I can't see any reason to need more than 64k core DXIL ops. With the existing system, that would be very unwieldy, since all ops are described in a big table in one .cpp file. In any case, we could always extend these with another table entry if necessary.

This gives you more partition space for the feature separation I suggested earlier.

Also, more space for table/partition ID makes it easier to partition that space into several sub-spaces, which could be a useful expansion in the future (like: Core/Experimental, Official Extensions, IHV Extensions, Private Extensions). This would keep IR and code compatibility between all compiler branches at different organizations with different feature sets, while avoiding synchronization and disruption across organizations for shifting table (partition) IDs.

I also think we could create a registry for extended table usage in the DXIL module encoded in metadata.

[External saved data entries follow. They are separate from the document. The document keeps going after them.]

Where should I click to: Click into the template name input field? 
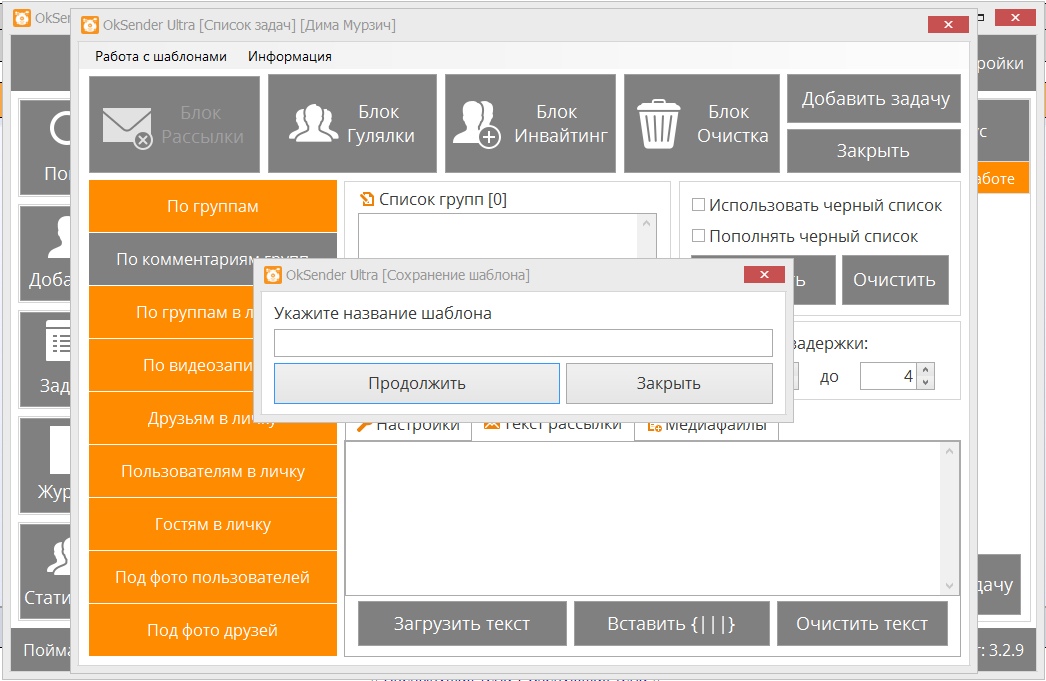click(x=523, y=343)
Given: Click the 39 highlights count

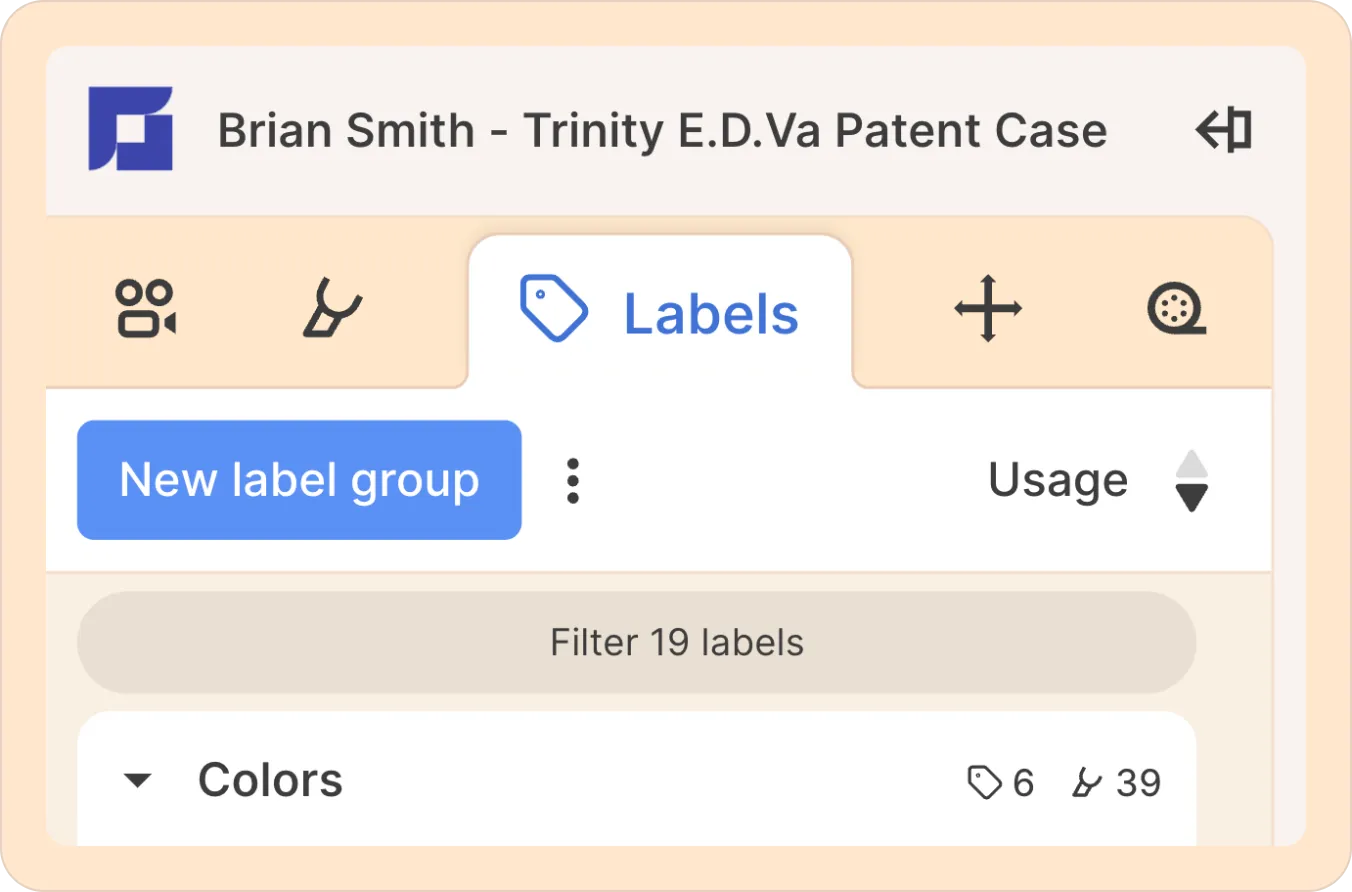Looking at the screenshot, I should point(1138,783).
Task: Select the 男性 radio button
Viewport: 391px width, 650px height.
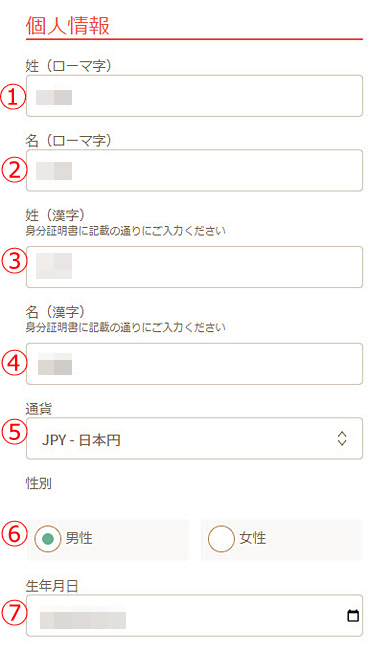Action: coord(48,539)
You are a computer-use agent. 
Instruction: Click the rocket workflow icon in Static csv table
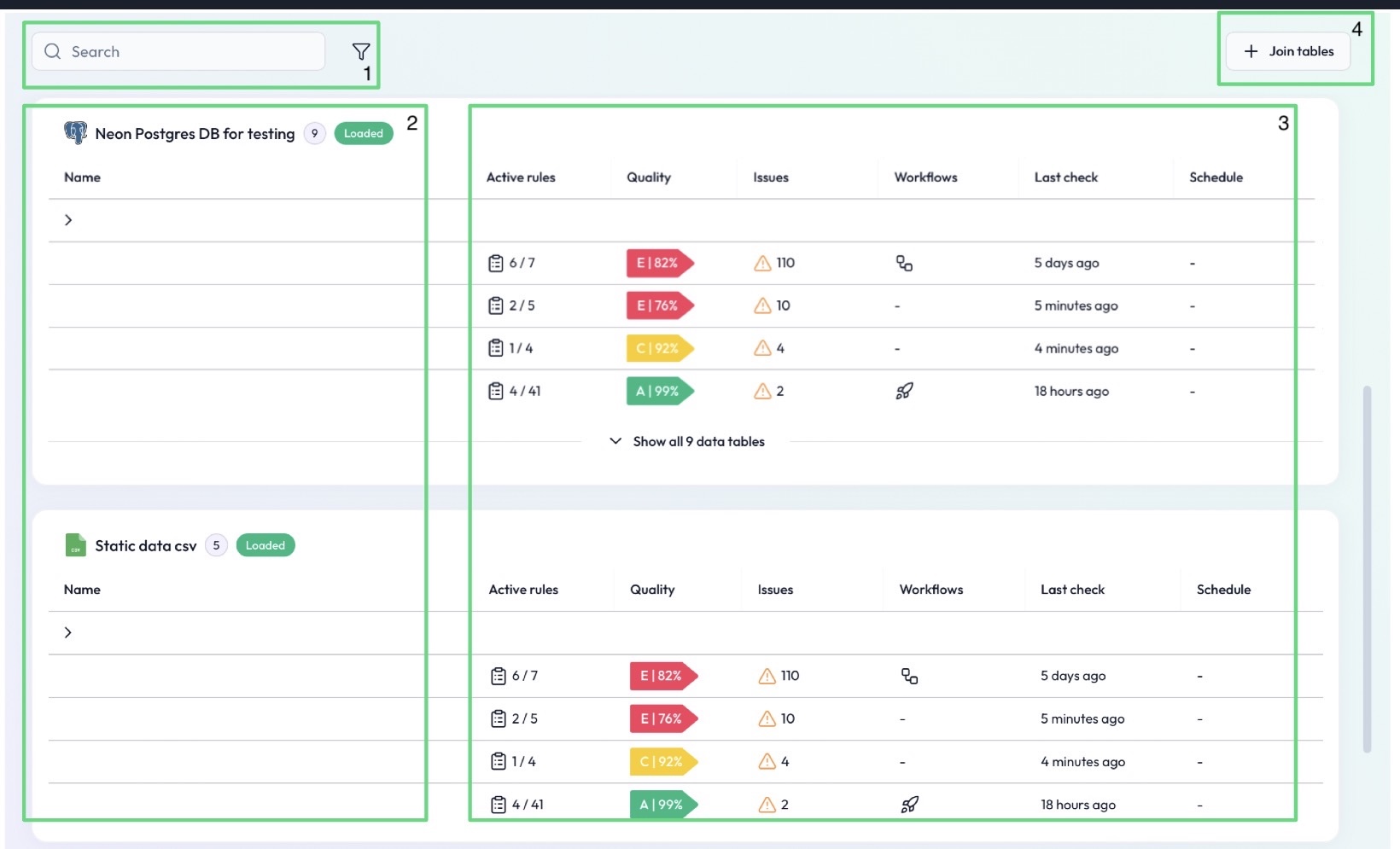point(909,804)
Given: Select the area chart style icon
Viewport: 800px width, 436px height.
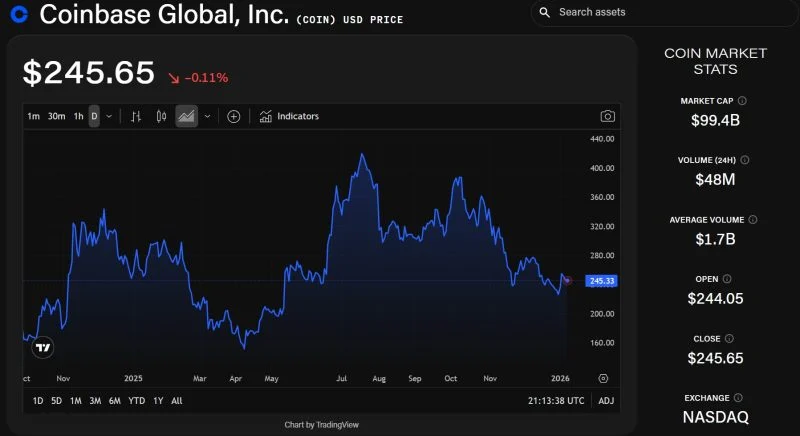Looking at the screenshot, I should (186, 116).
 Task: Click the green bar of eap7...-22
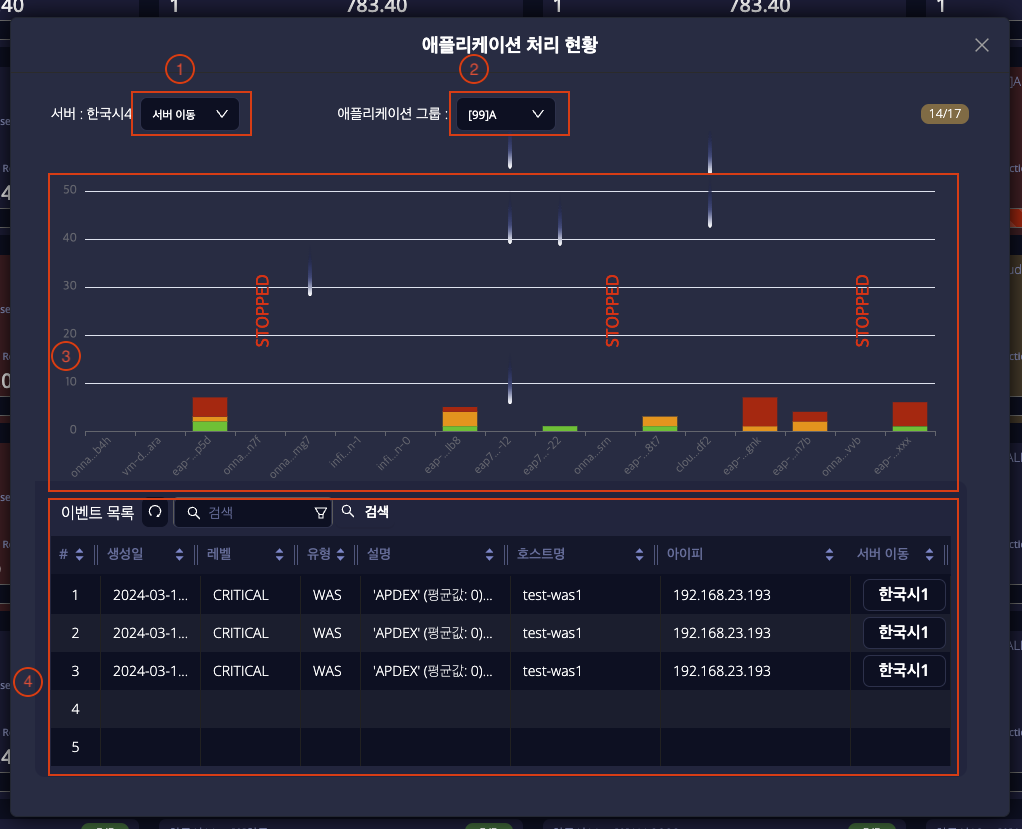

Basically, some op table indices and corresponding names. The DXIL disassembler could disassemble this to a comment which can easily be CHECKed with FileCheck. It will be disallowed in a release-hashed DXIL module. We could change that to allow official extension tables in the future.

So, I think we should partition this with 16-bits for table (partition) ID and 16-bits for DXIL OpCode.


### Split the opcode in half
Lower 16 bits are the core/stable opcodes, Upper 16 bits are the experimental opcodes.

Gives 64k opcodes for stable then the upper 64k can either be chunked manually
leaving all number available for opcodes or it can be partitioned as 256
chunks of 256 opcodes with the partition encoded into the opcode itself

Very similar concept as before but keeping track of opcodes is complicated.
Also enables a weird situation where two opcodes "could" be encoded into a
single value.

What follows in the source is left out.